# What you are asked to do:
Go through the entries below. Copy each line in which "upper" appears.

[Opening Provided data section]

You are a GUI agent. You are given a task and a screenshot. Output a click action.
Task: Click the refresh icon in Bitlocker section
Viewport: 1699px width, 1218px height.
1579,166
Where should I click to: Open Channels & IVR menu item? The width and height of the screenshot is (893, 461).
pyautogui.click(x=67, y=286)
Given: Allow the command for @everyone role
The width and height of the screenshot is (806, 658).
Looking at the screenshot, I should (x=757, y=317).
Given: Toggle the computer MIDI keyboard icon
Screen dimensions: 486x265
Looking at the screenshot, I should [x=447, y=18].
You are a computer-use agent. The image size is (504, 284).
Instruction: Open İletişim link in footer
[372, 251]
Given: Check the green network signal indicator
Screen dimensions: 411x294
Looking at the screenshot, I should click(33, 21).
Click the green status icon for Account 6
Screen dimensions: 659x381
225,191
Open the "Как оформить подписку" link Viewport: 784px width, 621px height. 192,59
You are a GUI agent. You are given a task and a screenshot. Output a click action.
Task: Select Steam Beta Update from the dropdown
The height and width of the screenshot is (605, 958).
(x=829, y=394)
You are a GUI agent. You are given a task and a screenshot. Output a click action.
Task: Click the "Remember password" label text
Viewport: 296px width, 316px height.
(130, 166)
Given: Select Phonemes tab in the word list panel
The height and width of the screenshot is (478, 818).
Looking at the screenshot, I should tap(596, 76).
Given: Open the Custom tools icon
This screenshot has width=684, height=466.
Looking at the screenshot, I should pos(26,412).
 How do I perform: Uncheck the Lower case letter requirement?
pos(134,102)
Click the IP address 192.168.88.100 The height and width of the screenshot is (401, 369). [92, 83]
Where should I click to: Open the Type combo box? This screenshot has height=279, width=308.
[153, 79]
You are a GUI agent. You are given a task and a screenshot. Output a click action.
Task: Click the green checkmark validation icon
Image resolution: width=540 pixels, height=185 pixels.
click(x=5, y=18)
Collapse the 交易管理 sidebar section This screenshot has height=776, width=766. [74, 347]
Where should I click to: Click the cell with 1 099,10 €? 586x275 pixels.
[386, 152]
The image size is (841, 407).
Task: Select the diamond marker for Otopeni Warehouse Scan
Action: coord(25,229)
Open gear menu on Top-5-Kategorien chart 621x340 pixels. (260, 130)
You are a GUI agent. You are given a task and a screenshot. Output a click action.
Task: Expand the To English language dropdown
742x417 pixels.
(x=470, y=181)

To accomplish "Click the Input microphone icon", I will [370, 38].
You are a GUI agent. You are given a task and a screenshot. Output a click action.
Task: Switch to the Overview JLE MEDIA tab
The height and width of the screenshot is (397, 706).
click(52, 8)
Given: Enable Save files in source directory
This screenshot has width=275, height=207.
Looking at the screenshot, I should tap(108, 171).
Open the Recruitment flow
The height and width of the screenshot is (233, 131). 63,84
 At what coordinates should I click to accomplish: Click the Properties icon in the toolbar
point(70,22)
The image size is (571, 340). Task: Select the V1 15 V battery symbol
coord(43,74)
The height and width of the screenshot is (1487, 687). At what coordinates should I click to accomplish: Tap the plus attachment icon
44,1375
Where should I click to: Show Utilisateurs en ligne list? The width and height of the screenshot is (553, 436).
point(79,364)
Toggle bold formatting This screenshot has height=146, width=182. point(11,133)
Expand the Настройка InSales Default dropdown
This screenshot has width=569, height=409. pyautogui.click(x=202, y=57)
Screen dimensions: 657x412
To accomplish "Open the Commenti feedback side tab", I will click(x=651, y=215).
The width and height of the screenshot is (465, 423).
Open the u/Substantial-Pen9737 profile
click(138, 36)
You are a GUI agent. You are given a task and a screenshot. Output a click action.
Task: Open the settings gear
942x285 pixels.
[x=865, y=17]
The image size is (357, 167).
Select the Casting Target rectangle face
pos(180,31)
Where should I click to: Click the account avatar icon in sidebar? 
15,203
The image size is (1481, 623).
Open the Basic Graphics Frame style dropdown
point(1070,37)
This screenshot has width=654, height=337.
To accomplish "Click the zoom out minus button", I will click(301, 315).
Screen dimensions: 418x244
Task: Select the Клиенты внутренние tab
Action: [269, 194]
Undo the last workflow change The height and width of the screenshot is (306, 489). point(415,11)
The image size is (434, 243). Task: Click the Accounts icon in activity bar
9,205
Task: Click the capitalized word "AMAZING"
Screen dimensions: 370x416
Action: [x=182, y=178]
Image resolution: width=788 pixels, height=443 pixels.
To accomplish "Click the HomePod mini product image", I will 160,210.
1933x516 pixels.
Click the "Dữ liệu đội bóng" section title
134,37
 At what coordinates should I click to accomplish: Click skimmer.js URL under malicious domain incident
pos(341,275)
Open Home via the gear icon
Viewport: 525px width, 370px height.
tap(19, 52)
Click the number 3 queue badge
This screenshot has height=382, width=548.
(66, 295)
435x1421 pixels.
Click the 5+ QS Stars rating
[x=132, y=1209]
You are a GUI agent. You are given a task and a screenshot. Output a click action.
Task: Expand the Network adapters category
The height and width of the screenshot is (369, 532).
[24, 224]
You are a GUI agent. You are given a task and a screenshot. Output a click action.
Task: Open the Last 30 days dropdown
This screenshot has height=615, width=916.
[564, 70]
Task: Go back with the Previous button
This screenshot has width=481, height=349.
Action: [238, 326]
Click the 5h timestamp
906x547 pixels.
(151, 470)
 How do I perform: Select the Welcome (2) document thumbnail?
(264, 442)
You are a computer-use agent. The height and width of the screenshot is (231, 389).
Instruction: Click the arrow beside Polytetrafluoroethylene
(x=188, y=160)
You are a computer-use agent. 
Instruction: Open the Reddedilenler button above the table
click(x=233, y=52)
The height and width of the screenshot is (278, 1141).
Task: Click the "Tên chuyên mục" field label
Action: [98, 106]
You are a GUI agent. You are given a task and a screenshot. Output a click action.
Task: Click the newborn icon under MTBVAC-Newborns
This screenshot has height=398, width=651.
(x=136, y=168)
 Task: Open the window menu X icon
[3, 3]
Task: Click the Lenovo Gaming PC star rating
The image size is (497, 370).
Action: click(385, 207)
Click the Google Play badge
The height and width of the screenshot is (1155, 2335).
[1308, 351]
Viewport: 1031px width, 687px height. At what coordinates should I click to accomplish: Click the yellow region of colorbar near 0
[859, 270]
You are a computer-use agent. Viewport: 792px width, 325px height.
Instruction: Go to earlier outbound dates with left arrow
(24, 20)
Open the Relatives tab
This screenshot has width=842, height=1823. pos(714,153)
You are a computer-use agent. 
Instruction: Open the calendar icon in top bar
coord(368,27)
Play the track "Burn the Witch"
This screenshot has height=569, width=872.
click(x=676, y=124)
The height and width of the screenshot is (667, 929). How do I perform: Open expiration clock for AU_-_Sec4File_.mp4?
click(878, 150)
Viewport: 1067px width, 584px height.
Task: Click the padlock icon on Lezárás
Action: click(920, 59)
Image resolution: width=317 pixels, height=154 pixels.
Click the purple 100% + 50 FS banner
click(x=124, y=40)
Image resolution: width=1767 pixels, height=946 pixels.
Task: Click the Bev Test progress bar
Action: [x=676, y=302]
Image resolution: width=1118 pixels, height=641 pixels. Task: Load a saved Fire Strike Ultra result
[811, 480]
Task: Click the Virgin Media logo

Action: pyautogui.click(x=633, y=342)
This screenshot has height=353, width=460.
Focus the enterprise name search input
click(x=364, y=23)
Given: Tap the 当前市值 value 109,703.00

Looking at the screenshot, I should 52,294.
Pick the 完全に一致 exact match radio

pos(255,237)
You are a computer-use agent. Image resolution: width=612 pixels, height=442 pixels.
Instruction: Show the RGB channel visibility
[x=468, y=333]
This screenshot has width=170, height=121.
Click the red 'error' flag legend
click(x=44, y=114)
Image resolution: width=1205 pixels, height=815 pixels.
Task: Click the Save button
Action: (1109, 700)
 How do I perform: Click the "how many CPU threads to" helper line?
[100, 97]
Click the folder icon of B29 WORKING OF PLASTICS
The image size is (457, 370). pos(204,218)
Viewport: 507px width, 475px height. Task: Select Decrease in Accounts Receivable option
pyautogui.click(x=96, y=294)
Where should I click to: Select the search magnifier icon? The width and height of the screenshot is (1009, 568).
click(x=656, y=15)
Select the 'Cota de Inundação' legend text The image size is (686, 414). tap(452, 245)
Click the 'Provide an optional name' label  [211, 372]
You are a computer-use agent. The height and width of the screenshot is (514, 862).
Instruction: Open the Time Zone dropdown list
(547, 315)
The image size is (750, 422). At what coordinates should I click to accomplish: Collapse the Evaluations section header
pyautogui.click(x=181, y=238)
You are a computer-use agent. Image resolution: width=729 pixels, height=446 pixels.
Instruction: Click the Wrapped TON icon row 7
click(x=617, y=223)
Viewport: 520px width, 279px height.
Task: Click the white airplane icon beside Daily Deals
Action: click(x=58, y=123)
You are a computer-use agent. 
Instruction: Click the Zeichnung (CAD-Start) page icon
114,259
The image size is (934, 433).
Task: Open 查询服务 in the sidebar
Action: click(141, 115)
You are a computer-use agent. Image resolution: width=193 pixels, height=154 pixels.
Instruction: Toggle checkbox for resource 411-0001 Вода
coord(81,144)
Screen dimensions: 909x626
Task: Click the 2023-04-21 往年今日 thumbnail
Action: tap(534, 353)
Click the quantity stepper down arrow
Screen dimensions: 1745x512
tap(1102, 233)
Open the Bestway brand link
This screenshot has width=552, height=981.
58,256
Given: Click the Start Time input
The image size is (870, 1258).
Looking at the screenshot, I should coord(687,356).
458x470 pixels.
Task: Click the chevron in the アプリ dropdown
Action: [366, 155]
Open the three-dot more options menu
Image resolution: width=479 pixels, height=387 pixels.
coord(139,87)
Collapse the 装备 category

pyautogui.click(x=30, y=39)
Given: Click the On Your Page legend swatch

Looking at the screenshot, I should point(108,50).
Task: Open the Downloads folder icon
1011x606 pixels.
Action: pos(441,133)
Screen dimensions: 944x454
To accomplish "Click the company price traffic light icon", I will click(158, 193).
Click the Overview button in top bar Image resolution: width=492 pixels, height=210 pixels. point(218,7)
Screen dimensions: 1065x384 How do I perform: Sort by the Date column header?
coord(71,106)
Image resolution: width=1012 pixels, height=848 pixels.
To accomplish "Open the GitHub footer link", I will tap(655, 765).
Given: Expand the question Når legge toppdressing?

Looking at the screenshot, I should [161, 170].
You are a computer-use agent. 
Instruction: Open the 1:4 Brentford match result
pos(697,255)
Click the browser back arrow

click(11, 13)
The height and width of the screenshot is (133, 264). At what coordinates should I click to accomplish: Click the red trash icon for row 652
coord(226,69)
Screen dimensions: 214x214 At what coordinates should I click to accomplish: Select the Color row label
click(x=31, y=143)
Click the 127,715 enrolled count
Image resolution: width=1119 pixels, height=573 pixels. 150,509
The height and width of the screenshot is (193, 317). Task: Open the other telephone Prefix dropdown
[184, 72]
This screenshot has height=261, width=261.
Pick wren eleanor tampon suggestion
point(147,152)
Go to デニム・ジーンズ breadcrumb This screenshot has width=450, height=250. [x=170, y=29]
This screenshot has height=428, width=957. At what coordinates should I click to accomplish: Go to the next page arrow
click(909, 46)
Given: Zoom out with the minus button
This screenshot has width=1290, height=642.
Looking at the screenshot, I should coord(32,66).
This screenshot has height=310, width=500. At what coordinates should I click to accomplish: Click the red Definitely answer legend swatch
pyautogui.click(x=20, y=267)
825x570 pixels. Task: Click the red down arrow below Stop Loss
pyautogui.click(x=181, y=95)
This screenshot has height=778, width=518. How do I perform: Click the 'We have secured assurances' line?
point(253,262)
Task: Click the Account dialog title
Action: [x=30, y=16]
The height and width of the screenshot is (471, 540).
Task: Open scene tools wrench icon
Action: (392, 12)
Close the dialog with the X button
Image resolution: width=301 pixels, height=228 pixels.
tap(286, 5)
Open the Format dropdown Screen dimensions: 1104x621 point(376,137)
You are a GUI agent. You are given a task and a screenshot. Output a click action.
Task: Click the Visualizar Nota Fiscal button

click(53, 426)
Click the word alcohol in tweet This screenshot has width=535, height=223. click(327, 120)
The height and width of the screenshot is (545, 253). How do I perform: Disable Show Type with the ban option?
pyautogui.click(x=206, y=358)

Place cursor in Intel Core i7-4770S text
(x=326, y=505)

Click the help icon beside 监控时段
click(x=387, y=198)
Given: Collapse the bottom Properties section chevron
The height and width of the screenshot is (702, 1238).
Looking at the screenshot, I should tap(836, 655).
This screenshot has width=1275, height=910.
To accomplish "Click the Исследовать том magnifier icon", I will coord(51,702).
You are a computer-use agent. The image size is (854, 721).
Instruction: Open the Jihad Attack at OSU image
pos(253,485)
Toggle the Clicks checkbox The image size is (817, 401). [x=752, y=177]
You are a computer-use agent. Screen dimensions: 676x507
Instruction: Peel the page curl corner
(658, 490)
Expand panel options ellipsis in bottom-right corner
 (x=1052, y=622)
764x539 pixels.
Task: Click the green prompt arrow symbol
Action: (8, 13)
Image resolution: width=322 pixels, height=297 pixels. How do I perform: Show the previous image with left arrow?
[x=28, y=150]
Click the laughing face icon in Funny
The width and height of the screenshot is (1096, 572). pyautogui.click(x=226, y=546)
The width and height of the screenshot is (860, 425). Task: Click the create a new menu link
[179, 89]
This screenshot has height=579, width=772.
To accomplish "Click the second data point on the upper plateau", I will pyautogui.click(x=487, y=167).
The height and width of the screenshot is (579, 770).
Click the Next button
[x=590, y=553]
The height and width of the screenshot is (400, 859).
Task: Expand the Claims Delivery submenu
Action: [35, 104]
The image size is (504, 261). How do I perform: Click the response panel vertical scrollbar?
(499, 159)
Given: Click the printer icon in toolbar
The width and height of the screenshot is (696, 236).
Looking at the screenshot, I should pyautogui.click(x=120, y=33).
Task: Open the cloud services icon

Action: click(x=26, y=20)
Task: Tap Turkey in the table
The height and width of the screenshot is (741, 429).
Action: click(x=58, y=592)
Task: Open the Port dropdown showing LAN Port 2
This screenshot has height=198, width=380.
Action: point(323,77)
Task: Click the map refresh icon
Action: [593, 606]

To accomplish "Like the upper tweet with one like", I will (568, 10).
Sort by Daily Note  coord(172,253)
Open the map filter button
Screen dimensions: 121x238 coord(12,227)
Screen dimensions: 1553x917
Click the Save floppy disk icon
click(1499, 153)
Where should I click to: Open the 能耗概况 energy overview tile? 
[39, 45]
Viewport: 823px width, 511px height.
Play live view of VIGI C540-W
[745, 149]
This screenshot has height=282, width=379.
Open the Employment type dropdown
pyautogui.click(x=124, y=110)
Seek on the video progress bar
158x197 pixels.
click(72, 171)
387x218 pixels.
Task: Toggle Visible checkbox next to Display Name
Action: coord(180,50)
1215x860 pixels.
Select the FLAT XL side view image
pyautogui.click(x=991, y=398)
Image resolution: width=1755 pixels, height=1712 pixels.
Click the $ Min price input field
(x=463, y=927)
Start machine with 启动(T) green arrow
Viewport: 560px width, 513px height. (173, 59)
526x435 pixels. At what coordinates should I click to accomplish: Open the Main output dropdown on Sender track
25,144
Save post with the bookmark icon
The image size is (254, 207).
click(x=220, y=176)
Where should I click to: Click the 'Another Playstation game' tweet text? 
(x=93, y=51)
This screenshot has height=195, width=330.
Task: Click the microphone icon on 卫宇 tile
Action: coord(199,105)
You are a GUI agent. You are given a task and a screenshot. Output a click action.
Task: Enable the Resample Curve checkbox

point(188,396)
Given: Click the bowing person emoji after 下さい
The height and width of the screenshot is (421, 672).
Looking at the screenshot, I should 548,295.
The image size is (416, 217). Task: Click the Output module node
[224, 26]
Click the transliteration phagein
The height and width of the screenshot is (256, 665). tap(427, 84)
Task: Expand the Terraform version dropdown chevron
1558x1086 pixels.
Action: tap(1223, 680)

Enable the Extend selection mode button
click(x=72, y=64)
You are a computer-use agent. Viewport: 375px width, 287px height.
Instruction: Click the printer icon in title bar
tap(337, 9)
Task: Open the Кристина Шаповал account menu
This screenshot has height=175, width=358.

[Closing Provided data section]

# Answer to this task:
To accomplish "Click the second data point on the upper plateau", I will pyautogui.click(x=487, y=167).
To accomplish "Like the upper tweet with one like", I will (568, 10).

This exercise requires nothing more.